# Task brief
Could you repeat everything from the line containing "Identify the click" down to the line containing "[pinterest] (317, 1289)", changing "Email profissional" to "E-mail profissional" and leaving the rest as it is?

# Provided material

== == ==

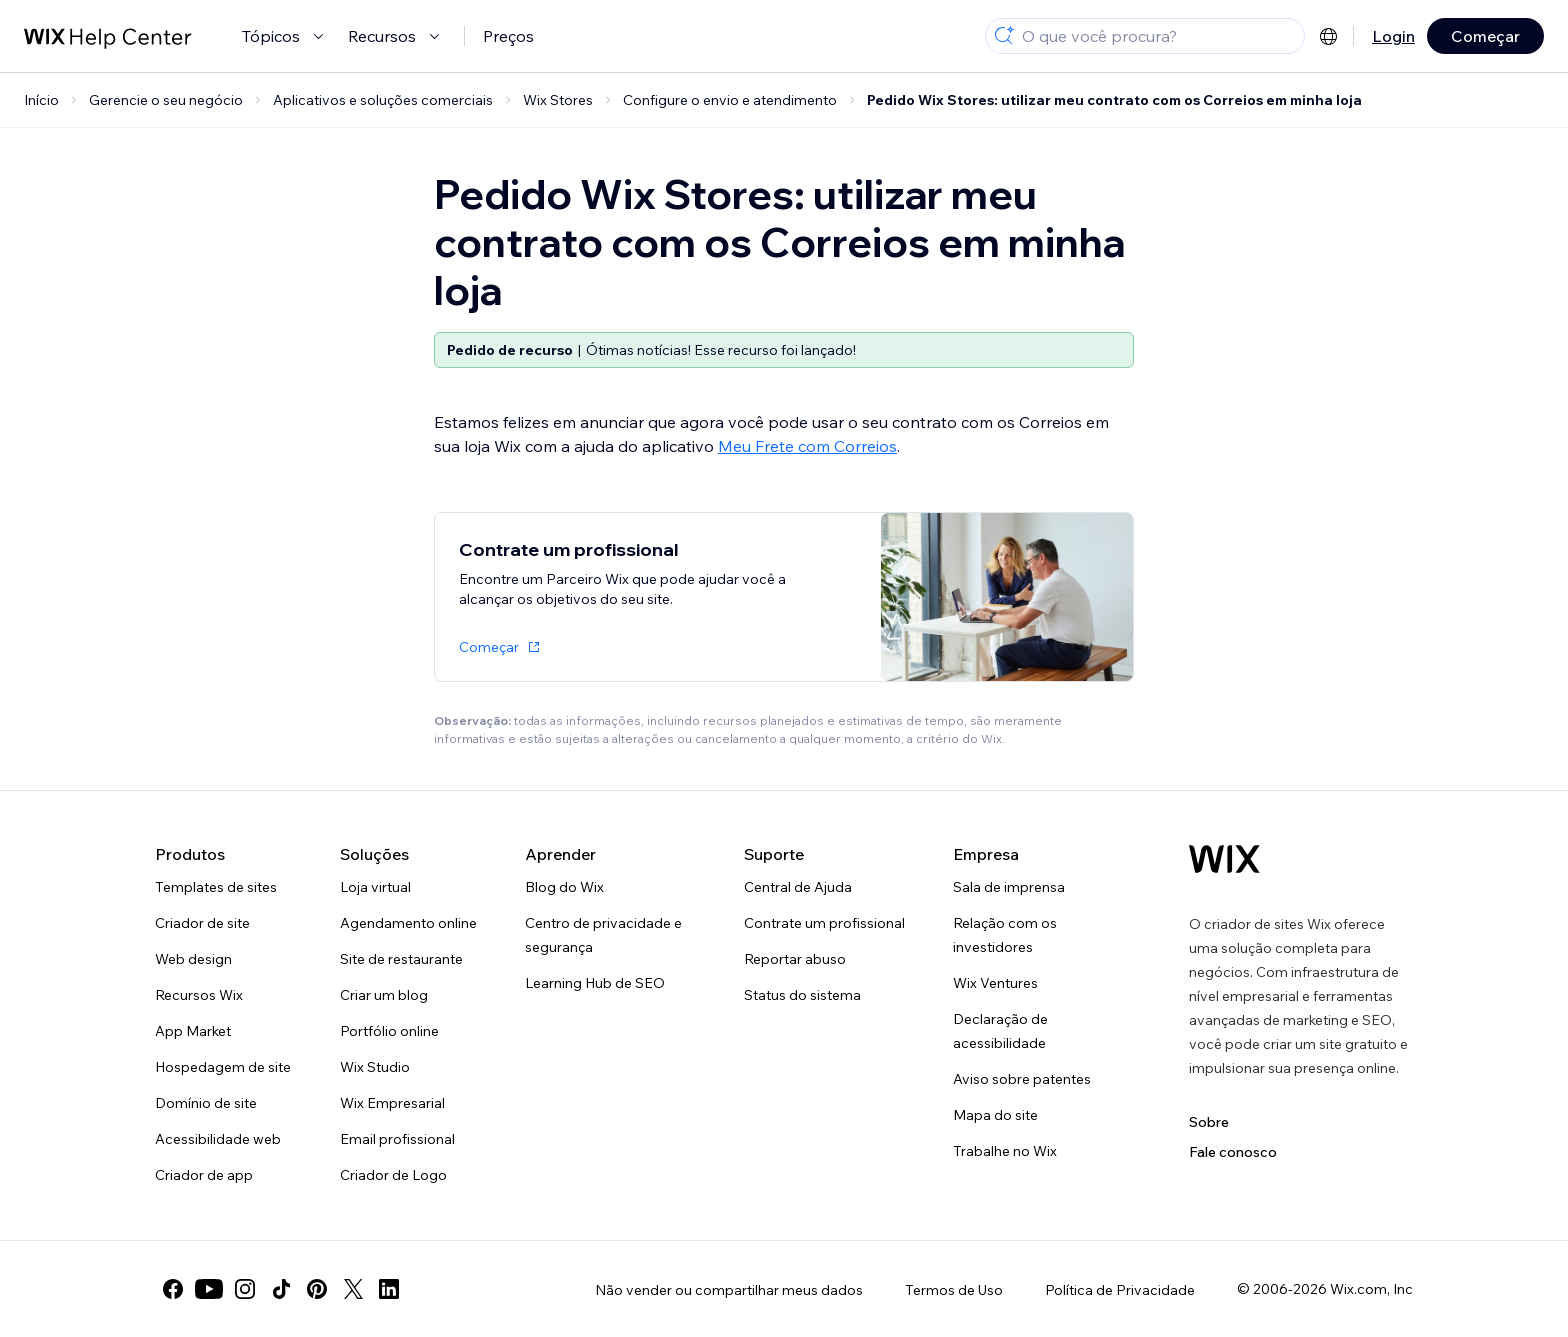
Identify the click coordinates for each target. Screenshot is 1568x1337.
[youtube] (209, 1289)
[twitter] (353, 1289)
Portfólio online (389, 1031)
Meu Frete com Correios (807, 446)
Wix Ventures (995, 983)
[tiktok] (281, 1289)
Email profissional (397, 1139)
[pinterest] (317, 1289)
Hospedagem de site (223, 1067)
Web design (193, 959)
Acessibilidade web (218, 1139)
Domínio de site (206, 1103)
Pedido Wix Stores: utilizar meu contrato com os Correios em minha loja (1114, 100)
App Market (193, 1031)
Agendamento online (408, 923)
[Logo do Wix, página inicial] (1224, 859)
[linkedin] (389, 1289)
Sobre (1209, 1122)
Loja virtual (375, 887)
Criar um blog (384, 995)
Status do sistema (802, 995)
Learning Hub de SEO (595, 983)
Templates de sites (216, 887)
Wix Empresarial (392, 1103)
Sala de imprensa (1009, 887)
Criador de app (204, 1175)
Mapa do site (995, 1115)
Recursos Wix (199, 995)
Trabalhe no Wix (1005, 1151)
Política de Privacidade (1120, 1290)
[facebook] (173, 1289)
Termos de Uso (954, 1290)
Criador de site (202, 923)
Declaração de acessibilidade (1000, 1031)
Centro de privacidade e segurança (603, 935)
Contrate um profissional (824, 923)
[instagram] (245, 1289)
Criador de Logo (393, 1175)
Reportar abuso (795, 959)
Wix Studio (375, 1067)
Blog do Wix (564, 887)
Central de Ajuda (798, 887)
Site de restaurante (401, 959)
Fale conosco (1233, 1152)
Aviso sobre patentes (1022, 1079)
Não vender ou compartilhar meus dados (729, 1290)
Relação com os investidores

== == ==

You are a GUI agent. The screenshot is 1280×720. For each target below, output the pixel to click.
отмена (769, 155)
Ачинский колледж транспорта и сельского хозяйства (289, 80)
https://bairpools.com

== == ==

# Result for this exercise
Identify the click coordinates for each target. Screenshot is 1568x1337.
[youtube] (209, 1289)
[twitter] (353, 1289)
Portfólio online (389, 1031)
Meu Frete com Correios (807, 446)
Wix Ventures (995, 983)
[tiktok] (281, 1289)
E-mail profissional (397, 1139)
[pinterest] (317, 1289)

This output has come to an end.